附件 test_paddleocr_3.0.1_20250625.zip 含: PaddleOCR_API_test.py:测试用脚本文件 Dockerfile.cpu:用于创建docker image test_tags.png:测试用图片文件 docker_log.log:Docker log 信息(可以看到Segmentation fault)

Betty2GitHub avatar Jun 26 '25 03:06 Betty2GitHub

Host OS: Linux (darwin 24.3.0)

请问是darwin还是linux呀?

Bobholamovic avatar Jun 26 '25 04:06 Bobholamovic

请问是darwin还是linux呀?

是 Linux (Ubuntu 22.04.4 LTS),已编辑

Betty2GitHub avatar Jun 26 '25 04:06 Betty2GitHub

好的,请提供一下paddlex版本,以及PaddleOCR对象的实例化参数~

Bobholamovic avatar Jun 26 '25 05:06 Bobholamovic

好的,请提供一下paddlex版本,以及PaddleOCR对象的实例化参数~

paddlex3.0.1 使用了默认的OCR产线配置

SubModules:
  TextDetection:
    box_thresh: 0.6
    limit_side_len: 736
    limit_type: min
    max_side_limit: 4000
    model_dir: null
    model_name: PP-OCRv5_server_det
    module_name: text_detection
    thresh: 0.3
    unclip_ratio: 1.5
  TextLineOrientation:
    batch_size: 6
    model_dir: null
    model_name: PP-LCNet_x0_25_textline_ori
    module_name: textline_orientation
  TextRecognition:
    batch_size: 6
    model_dir: null
    model_name: PP-OCRv5_server_rec
    module_name: text_recognition
    score_thresh: 0.0
SubPipelines:
  DocPreprocessor:
    SubModules:
      DocOrientationClassify:
        model_dir: null
        model_name: PP-LCNet_x1_0_doc_ori
        module_name: doc_text_orientation
      DocUnwarping:
        model_dir: null
        model_name: UVDoc
        module_name: image_unwarping
    pipeline_name: doc_preprocessor
    use_doc_orientation_classify: true
    use_doc_unwarping: true
pipeline_name: OCR
text_type: general
use_doc_preprocessor: true
use_textline_orientation: true 

Betty2GitHub avatar Jun 26 '25 05:06 Betty2GitHub

我也是这样的显示,在pycharm的输出框里等了很久才打印检测结果,耗时200+秒,性能差一点的电脑直接退出运行 出现Creating model: ('PP-OCRv5_server_det', None) Using official model (PP-OCRv5_server_det), the model files will be automatically downloaded and saved in /home/xxxyyy/.paddlex/official_models.,其原因估计是没有找到模型,但实际上应该是找到了的,因为最终200+秒后打印了检测结果,想要不出现这个提示,可以在PaddleOCR里指定模型路径,比如我写的是: ocr = PaddleOCR( doc_orientation_classify_model_name='PP-LCNet_x1_0_doc_ori',......

出现UserWarning: No ccache found.
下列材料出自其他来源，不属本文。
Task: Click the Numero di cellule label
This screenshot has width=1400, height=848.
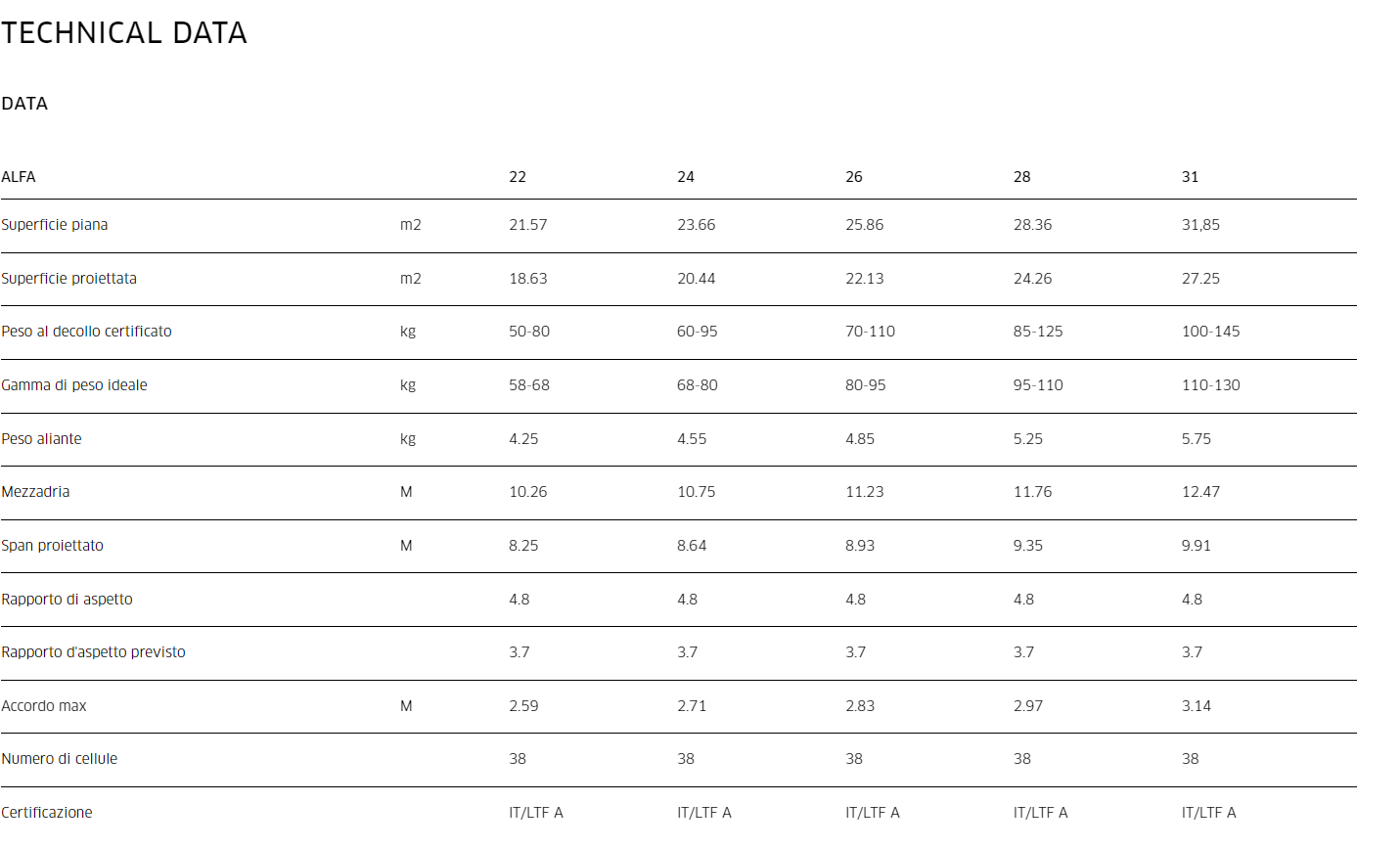Action: click(x=60, y=759)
Please be aware that recompiling all source files may be required. You can download and install ccache from: https://github.com/ccache/ccache/blob/master/doc/INSTALL.md warnings.warn(warning_message),应该是耗时200+秒的原因,至于怎么解决,我搞了很久没搞定,我记得paddleocr V2版本没有这个情况的 。。。。。。
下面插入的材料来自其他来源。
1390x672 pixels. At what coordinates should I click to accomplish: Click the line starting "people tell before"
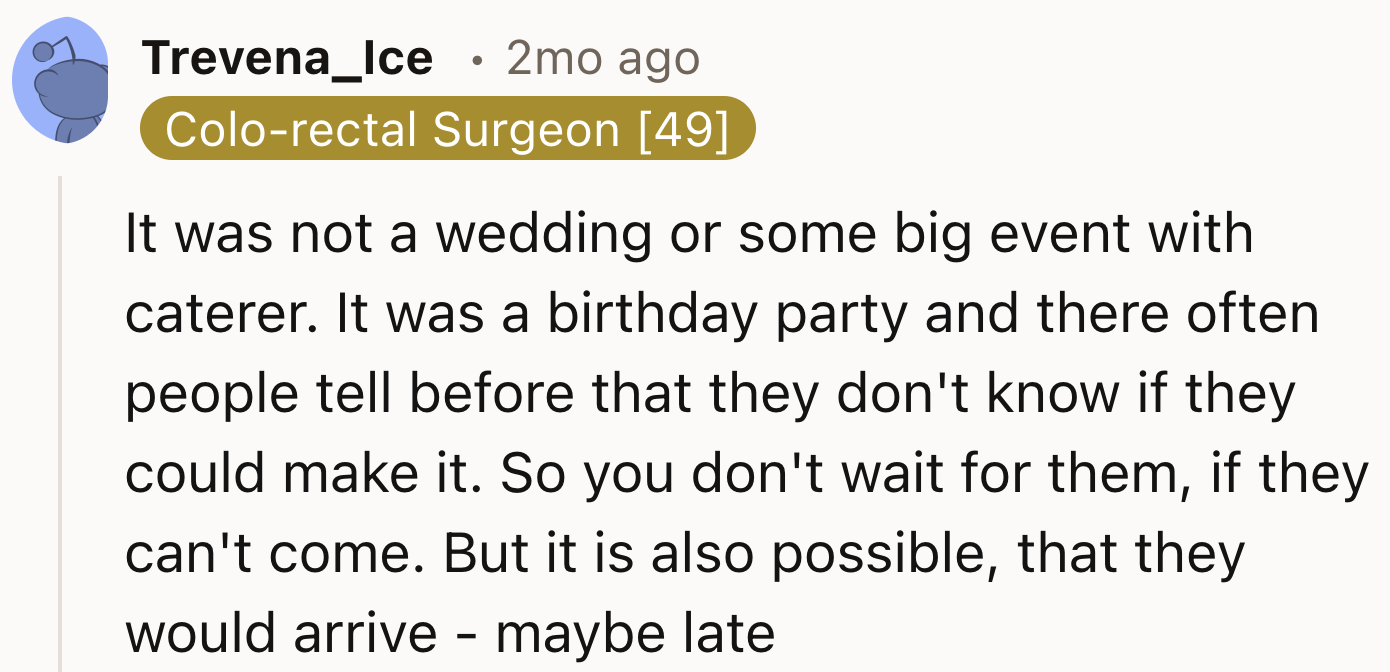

AlbertMa123 avatar Jun 26 '25 08:06 AlbertMa123

好的,请提供一下paddlex版本,以及PaddleOCR对象的实例化参数~

paddlex3.0.1 使用了默认的OCR产线配置

PP-OCRv5_server_det, PP-OCRv5_server_rec换成PP-OCRv5_mobile_det, PP-OCRv5_mobile_rec后没有出现Segmentation fault问题,但还是期待能尽早换回server模型了,多谢

Betty2GitHub avatar Jun 26 '25 10:06 Betty2GitHub

@Betty2GitHub 段错误应该是Paddle CPU原生推理的一个bug导致的,当server_det模型处理尺寸较大的图时会遇到这个错误,可以尝试指定enable_mkldnn=True绕过。PaddleOCR 3.0.1应该是默认开启MKL-DNN的,但我不确定为什么在你的环境里没有生效,可能需要检查一下是否在初始化的时候指定了enable_mkldnn=False~

@AlbertMa123 耗时久时因为PaddleOCR 3.0.1之后的版本默认使用server系列模型以保证精度,server模型也会比较吃内存资源,而paddleocr 2.x中默认是mobile模型,可以根据实际需求选择高精度或者轻量级模型。我们将在后续的文档中添加相关说明。UserWarning: No ccache found. 这个warning是Paddle 3.0框架报的,可能是因为缺少了某个依赖,但通常不影响结果,可以忽略。
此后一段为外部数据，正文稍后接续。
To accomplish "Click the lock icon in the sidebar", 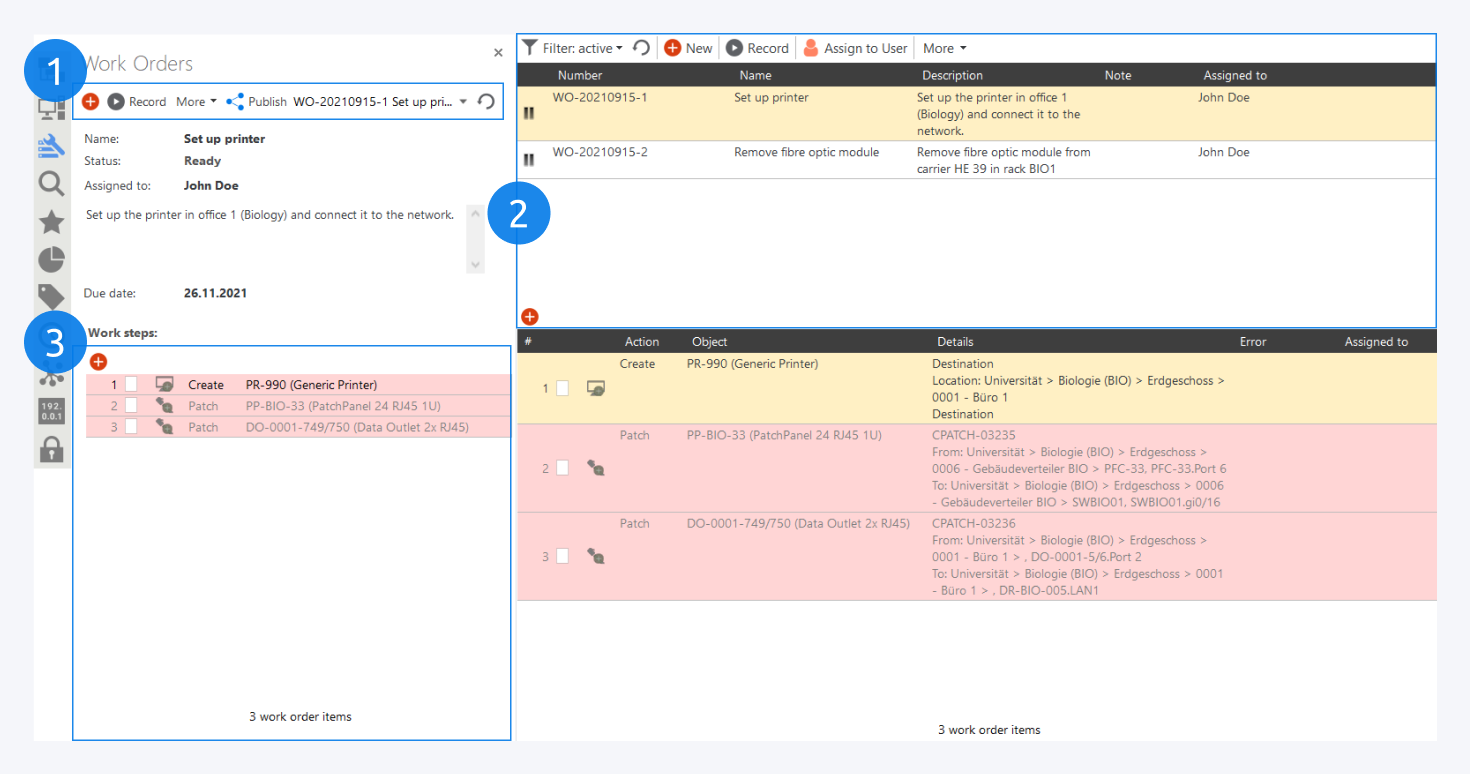I will click(52, 448).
Bobholamovic avatar Jun 26 '25 10:06 Bobholamovic

@Betty2GitHub 段错误应该是Paddle CPU原生推理的一个bug导致的,当server_det模型处理尺寸较大的图时会遇到这个错误,可以尝试指定enable_mkldnn=True绕过。PaddleOCR 3.0.1应该是默认开启MKL-DNN的,但我不确定为什么在你的环境里没有生效,可能需要检查一下是否在初始化的时候指定了enable_mkldnn=False~

好,虽然没有指定过enable_mkldnn=False, 但手动指定enable_mkldnn=True后server模型也没有报错了,多谢回复

Betty2GitHub avatar Jun 27 '25 07:06 Betty2GitHub

还是原来的脚本,使用最新的paddleocr 3.0.3,工作正常,没有再出现segmentation fault问题,看了一下,enable_mkldnn的默认值为True,问题应该是解决了;这个issue是否可以关掉了?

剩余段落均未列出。